§ Work to be completed:
Using the passage below about the redacted word "War," answer:
(a) Which department redacted the word?
(b) In what year was the records request made that led to this redaction?
(c) In which city was the speech to be delivered?

§ Source passage:
[Redacted]
What is it good for?
Absolutely nothing!
- Edwin Starr (after ATIP review, presumably)
It doesn’t quite have the same ring, does it?
I remember not believing my eyes the first time I saw this release. It was a little over a decade ago that I noticed the Department of Foreign Affairs and International Trade had sanitized or redacted the word “War.”
The sanitization, while absurd, is a fossil. It memorializes the contortions some Canadians adopted in speaking and thinking about the military operations Canada undertook after 9/11.
This sanitization - and several like it - were made by DFAIT in response to a 2011 request for records related to Canada’s response to 9/11.
The redacted document was a November 2001 draft of speaking remarks prepared for the Deputy Minister (USS), ahead of a speech in Beijing. The speech was titled “The World After 11 September: A Canadians View.”
About a year ago, I filed a new request for the remarks, including draft versions. I hoped that, finally, the word “War” could be revealed to the world, without injury to Canada’s national security.
What came back was even more intriguing than I expected.

§ Extracted information:
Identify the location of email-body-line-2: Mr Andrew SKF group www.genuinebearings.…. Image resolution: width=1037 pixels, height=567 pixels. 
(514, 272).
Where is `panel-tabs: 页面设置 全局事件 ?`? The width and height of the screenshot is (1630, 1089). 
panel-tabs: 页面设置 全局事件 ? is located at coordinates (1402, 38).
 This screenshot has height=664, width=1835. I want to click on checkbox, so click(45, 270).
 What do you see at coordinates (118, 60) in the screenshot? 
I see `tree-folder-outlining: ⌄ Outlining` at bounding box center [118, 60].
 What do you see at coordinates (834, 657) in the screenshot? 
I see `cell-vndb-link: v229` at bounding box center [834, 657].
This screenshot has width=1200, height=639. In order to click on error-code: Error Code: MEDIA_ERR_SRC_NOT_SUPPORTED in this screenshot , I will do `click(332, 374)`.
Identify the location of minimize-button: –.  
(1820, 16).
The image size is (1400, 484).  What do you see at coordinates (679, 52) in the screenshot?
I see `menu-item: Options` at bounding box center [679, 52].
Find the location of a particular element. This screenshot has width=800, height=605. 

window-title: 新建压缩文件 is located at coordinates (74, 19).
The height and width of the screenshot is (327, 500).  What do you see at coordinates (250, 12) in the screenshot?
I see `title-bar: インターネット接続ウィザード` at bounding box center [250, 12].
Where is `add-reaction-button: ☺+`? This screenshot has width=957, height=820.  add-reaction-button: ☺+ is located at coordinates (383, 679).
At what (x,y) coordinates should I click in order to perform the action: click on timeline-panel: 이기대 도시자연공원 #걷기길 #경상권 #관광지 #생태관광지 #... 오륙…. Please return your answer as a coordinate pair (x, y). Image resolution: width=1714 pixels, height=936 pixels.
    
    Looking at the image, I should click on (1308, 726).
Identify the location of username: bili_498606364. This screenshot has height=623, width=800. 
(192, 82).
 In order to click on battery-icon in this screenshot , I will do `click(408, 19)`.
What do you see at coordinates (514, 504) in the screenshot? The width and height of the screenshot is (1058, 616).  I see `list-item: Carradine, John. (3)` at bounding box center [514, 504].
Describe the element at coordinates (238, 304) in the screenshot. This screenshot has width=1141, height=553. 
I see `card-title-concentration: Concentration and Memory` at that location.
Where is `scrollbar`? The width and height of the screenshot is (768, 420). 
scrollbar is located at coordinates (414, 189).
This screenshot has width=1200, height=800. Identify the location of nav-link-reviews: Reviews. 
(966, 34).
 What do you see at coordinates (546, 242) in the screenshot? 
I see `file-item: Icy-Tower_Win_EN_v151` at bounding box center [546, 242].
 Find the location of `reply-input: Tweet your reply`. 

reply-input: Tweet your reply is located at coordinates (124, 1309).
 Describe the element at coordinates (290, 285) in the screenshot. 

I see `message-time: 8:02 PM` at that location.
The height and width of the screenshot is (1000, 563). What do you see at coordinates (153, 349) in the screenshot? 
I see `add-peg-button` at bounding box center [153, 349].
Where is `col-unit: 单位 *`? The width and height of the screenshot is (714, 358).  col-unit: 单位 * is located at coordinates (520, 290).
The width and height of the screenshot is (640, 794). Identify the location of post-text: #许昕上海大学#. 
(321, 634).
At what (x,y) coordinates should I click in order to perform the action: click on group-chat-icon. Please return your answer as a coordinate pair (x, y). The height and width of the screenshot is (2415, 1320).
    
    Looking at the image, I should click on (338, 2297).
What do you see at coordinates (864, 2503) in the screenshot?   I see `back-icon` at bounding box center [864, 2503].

§ Written response:
(a) The Department of Foreign Affairs and International Trade (DFAIT)
(b) 2011
(c) Beijing